Problem set:
(1) Answer these questions from the article on Duhan van der Merwe:
(a) Which club is he joining next season?
(b) According to the Wikipedia claim, which musician was he named after?
(c) Against which team did he make his Scotland debut?
(2) In the article on Duhan van der Merwe, why was his arrival on the Test scene keenly anticipated?

Excerpt provided:
================================

The Scotland wing, who is joining Worcester from Edinbirgh next season, talks Tom English through his unusual route to Test honours
Duhan van der Merwe’s rugby journey
First things first, big Duhan van der Merwe, of Edinburgh and Scotland via George in the Western Cape, wants to clear up a few things.
That stuff about the origins of his Christian name on Wikipedia? The brilliantly curious claim that he was named after a musician from Limerick called Johnny Duhan? “It’s nonsense, man. I honestly don’t know where these people dream this stuff up.”
And his brother, the Sale hooker Akker? “It says he was named after a guy who used to play the clarinet, Acker Bilk. He wasn’t.
“It’s funny. We’re reading this and we’re laughing. Some people have great imaginations and way too much time on their hands.”
Back in October, after three years in Scotland, van der Merwe made his debut for Gregor Townsend’s team with a cap and a try against Georgia. His arrival on the Test scene was keenly anticipated given the regular destruction he has caused in the Guinness Pro14 in recent years – the barnstorming runs, the tries that come in waves.

================================

Data excerpts:

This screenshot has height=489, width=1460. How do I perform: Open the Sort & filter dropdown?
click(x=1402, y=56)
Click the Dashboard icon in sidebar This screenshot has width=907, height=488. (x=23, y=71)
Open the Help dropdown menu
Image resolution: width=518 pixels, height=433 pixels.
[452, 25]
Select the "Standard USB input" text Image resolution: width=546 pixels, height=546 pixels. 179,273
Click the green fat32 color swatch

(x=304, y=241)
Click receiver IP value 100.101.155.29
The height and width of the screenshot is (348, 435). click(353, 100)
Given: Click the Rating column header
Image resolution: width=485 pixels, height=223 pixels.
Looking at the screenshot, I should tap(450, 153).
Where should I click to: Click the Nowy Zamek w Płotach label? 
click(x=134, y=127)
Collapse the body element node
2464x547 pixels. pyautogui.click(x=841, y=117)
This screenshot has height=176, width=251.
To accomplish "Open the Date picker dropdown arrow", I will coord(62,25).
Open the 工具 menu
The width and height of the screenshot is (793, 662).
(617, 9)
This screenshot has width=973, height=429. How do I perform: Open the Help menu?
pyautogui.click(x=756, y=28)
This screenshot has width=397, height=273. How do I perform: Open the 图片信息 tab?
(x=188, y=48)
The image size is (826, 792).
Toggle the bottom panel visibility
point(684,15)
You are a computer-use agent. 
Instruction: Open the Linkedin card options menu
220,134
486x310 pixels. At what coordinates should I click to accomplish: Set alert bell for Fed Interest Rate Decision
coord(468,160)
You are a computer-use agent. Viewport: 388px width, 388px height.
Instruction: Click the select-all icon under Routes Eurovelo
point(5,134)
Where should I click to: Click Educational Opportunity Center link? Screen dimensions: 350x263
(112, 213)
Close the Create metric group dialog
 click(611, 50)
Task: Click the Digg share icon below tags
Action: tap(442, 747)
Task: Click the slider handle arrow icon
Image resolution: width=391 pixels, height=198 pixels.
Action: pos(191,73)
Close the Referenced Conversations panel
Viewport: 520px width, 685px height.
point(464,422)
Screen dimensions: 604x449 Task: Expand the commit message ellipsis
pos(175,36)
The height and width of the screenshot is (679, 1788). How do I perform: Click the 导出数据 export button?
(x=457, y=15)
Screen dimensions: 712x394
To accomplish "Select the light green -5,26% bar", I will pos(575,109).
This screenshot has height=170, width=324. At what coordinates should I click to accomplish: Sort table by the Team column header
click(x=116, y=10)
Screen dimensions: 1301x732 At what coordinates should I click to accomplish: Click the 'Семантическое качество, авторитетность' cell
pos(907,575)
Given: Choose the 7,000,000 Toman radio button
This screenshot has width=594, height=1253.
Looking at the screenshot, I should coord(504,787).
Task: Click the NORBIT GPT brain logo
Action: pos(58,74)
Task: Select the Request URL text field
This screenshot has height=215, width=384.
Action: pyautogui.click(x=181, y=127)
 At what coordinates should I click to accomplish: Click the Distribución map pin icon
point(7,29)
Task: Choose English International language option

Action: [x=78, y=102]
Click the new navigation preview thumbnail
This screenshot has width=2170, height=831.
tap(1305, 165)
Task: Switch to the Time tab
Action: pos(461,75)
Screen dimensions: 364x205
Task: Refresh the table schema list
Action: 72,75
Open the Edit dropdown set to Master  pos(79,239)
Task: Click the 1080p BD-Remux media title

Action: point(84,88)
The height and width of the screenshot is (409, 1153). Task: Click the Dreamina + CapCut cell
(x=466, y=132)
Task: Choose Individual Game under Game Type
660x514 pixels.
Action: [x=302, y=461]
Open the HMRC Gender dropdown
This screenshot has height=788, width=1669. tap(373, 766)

================================

Answers below:
(1)
(a) Worcester.
(b) Johnny Duhan, a musician from Limerick.
(c) Georgia.

(2) It was keenly anticipated because of the regular destruction he had caused in the Guinness Pro14 in recent years, with barnstorming runs and tries that came in waves.